### [WHAT TO WORK ON]
Rewrite the stretch from the start of the records through the line that contains "coord(111,114)", swapping "How do I perform:" for "How can I do this:" and keeping everything else unchanged.

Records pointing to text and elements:
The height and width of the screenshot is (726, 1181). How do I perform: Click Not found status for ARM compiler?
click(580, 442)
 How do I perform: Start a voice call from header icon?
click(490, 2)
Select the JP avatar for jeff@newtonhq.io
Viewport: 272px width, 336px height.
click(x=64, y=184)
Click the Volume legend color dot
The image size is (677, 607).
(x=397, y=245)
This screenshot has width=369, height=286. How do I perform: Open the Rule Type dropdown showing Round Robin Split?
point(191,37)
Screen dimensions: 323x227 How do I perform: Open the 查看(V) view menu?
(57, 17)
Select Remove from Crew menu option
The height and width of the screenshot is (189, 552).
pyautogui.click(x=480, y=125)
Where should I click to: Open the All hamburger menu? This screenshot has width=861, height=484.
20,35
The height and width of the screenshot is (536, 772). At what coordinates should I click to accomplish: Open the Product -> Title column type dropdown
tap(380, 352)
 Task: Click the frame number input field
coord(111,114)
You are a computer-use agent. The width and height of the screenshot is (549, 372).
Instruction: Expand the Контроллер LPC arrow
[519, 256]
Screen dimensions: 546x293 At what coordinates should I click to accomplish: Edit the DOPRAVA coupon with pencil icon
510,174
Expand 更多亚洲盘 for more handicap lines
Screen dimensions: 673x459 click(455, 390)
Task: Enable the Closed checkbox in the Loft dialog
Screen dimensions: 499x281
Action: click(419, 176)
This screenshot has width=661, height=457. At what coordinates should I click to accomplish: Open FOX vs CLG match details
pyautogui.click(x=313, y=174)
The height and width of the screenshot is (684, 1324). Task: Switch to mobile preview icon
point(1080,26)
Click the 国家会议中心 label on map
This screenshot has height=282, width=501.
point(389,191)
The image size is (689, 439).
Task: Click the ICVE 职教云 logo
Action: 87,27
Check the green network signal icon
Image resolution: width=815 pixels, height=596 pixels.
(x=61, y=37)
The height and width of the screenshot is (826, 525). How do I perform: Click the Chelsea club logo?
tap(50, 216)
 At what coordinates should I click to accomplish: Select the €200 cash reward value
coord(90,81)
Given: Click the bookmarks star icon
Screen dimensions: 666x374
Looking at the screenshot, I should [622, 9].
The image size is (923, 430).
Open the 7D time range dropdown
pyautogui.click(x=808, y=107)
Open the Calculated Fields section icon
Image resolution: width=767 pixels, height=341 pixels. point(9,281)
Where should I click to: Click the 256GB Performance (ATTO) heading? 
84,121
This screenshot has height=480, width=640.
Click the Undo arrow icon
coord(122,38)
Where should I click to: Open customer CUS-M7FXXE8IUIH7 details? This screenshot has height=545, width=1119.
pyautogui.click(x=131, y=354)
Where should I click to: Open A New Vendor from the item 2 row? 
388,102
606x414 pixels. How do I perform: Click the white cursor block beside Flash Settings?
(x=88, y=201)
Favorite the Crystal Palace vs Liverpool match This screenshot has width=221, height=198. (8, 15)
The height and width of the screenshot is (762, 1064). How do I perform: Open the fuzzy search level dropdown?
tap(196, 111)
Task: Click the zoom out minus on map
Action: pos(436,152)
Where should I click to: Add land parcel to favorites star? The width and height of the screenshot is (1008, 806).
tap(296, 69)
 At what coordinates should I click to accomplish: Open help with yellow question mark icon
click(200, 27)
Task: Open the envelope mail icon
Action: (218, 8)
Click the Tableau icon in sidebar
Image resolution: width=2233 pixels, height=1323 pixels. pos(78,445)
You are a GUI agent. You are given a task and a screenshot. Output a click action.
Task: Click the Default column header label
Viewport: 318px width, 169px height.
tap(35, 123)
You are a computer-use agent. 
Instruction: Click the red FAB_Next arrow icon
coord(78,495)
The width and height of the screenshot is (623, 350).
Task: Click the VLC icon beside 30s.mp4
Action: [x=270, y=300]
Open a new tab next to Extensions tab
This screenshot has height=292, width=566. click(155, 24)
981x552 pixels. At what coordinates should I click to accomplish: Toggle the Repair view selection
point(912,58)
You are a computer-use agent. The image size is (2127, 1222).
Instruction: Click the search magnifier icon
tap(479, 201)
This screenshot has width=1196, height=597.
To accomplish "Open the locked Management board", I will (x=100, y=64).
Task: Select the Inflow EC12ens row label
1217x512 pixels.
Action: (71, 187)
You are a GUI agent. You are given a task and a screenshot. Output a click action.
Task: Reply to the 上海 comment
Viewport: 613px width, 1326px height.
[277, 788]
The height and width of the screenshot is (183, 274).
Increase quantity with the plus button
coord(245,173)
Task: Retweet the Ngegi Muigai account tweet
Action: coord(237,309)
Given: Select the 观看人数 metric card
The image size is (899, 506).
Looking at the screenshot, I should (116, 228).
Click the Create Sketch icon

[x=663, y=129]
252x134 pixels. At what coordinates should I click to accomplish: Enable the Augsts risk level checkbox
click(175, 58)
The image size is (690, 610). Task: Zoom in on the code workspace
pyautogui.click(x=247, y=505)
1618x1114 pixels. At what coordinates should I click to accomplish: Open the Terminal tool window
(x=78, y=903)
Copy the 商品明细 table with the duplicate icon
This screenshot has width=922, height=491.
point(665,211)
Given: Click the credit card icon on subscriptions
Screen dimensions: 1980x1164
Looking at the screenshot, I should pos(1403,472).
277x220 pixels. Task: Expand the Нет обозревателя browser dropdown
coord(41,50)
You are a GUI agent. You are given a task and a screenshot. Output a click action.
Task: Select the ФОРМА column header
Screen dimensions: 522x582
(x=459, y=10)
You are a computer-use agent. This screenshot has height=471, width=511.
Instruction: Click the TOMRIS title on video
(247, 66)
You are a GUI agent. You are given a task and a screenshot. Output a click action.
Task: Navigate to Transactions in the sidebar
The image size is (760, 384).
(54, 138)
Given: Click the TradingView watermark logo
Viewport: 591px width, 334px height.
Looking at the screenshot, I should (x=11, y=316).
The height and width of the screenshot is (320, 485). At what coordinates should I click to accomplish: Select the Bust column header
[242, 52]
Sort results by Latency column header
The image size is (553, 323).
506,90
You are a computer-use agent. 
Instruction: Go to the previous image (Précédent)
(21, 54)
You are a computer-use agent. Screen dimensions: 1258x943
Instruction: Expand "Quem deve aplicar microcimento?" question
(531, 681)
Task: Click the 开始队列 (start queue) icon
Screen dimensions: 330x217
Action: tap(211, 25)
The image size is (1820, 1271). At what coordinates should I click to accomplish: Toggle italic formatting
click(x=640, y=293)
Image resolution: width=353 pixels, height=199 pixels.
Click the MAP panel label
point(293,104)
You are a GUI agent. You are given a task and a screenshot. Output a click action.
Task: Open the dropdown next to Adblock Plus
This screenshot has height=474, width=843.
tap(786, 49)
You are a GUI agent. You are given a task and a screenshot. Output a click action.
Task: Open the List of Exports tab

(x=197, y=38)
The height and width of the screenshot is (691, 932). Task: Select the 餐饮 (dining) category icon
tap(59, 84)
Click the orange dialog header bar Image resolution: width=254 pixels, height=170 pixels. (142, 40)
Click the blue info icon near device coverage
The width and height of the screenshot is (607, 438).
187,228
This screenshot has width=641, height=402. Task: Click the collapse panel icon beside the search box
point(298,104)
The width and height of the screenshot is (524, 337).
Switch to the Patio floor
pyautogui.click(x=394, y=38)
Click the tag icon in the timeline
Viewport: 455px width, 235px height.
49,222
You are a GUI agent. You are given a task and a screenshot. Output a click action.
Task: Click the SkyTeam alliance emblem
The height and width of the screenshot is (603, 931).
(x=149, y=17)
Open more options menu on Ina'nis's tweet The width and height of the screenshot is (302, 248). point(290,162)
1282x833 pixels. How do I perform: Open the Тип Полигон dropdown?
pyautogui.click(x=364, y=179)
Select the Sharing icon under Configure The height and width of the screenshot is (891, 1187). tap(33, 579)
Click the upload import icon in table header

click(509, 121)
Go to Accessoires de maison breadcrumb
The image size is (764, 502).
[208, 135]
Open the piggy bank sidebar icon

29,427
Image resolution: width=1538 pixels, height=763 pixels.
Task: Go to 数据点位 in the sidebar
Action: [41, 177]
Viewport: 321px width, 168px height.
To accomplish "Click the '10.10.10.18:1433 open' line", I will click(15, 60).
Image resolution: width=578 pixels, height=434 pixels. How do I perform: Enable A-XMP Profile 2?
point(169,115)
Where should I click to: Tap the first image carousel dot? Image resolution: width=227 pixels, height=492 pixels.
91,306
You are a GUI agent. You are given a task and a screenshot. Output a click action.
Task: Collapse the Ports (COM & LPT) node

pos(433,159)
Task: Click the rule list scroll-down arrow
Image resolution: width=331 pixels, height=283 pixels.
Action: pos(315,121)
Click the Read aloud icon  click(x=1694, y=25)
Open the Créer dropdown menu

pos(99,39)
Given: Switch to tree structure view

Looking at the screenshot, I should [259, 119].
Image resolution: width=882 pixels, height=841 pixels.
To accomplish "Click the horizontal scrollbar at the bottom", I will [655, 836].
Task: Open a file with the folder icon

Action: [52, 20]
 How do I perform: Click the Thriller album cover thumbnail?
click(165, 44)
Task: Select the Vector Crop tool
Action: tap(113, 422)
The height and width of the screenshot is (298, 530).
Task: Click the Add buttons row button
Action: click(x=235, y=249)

### [PROBLEM SOLUTION]
The height and width of the screenshot is (726, 1181). How can I do this: Click Not found status for ARM compiler?
click(580, 442)
 How can I do this: Start a voice call from header icon?
click(490, 2)
Select the JP avatar for jeff@newtonhq.io
Viewport: 272px width, 336px height.
click(x=64, y=184)
Click the Volume legend color dot
The image size is (677, 607).
(x=397, y=245)
This screenshot has width=369, height=286. How can I do this: Open the Rule Type dropdown showing Round Robin Split?
point(191,37)
Screen dimensions: 323x227 How can I do this: Open the 查看(V) view menu?
(57, 17)
Select Remove from Crew menu option
The height and width of the screenshot is (189, 552).
pyautogui.click(x=480, y=125)
Where should I click to: Open the All hamburger menu? This screenshot has width=861, height=484.
20,35
The height and width of the screenshot is (536, 772). At what coordinates should I click to accomplish: Open the Product -> Title column type dropdown
tap(380, 352)
 Task: Click the frame number input field
coord(111,114)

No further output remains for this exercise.